MATERIAL PROVIDED =>

________________________________________

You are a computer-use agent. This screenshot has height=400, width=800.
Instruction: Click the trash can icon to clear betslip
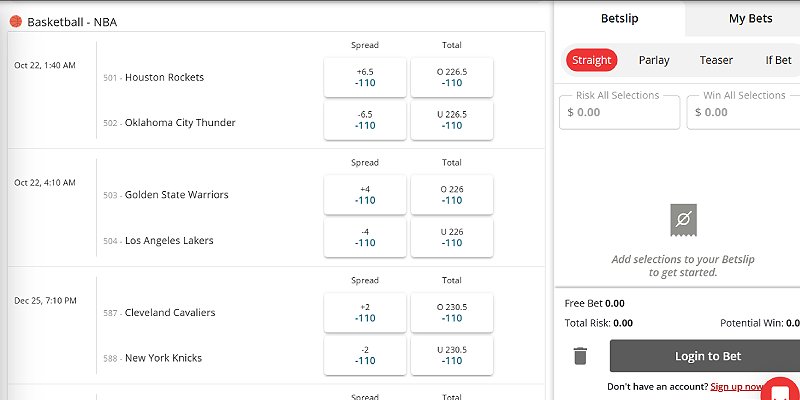[580, 356]
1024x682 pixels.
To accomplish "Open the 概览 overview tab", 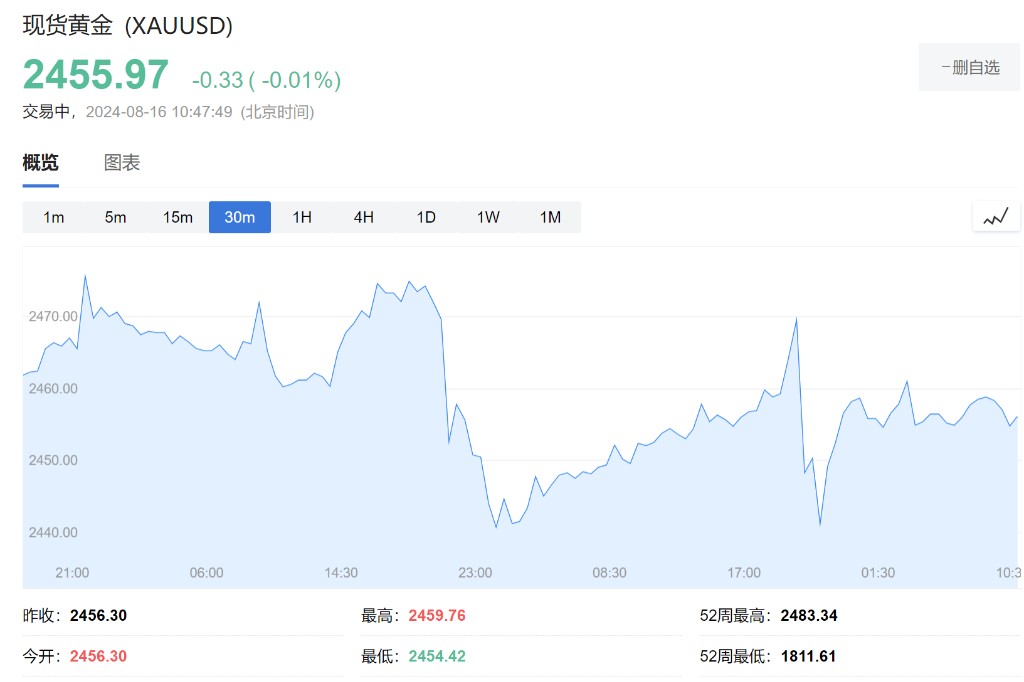I will (41, 163).

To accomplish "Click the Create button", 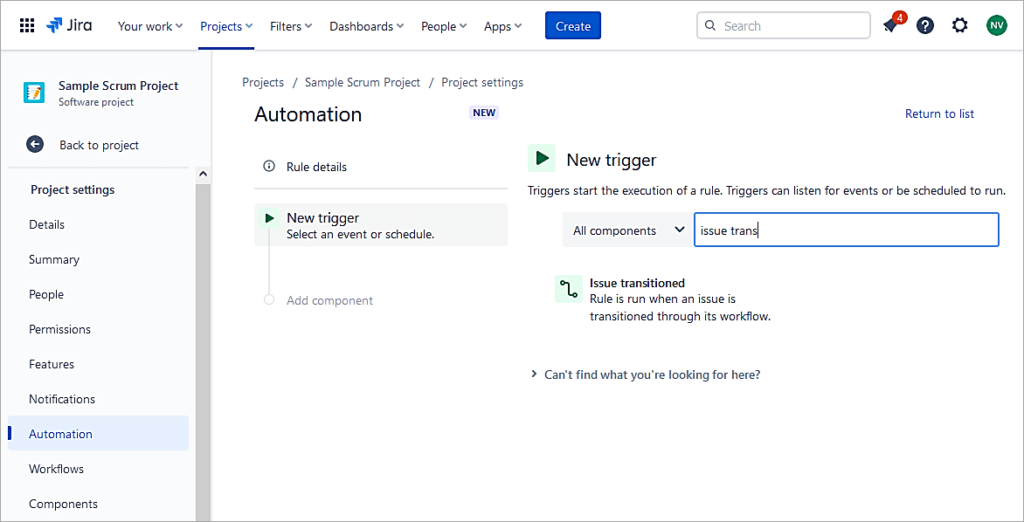I will click(x=573, y=26).
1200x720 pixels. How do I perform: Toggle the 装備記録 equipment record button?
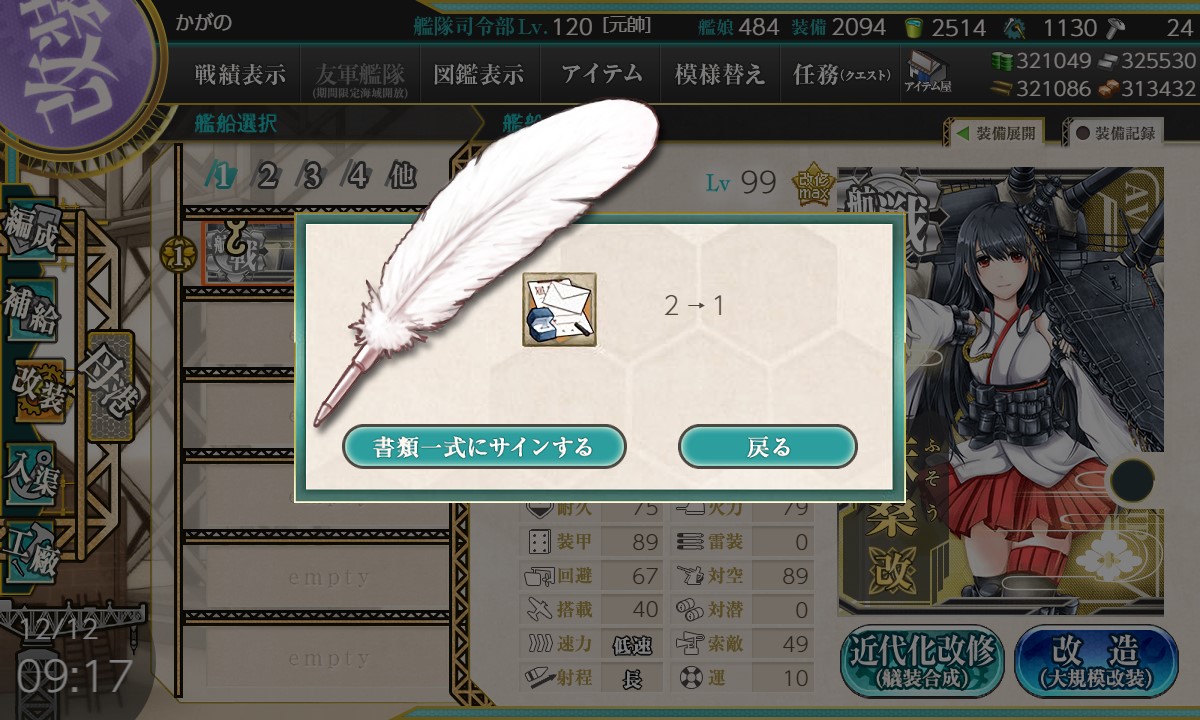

________________________________________

SHORT PROBLEM =>
Pull out every line of the material above that contains the string "pixels". Case counts.

SOLUTION TO THIS TASK =>
1024x682 pixels.
1200x720 pixels. How do I perform: Toggle the 装備記録 equipment record button?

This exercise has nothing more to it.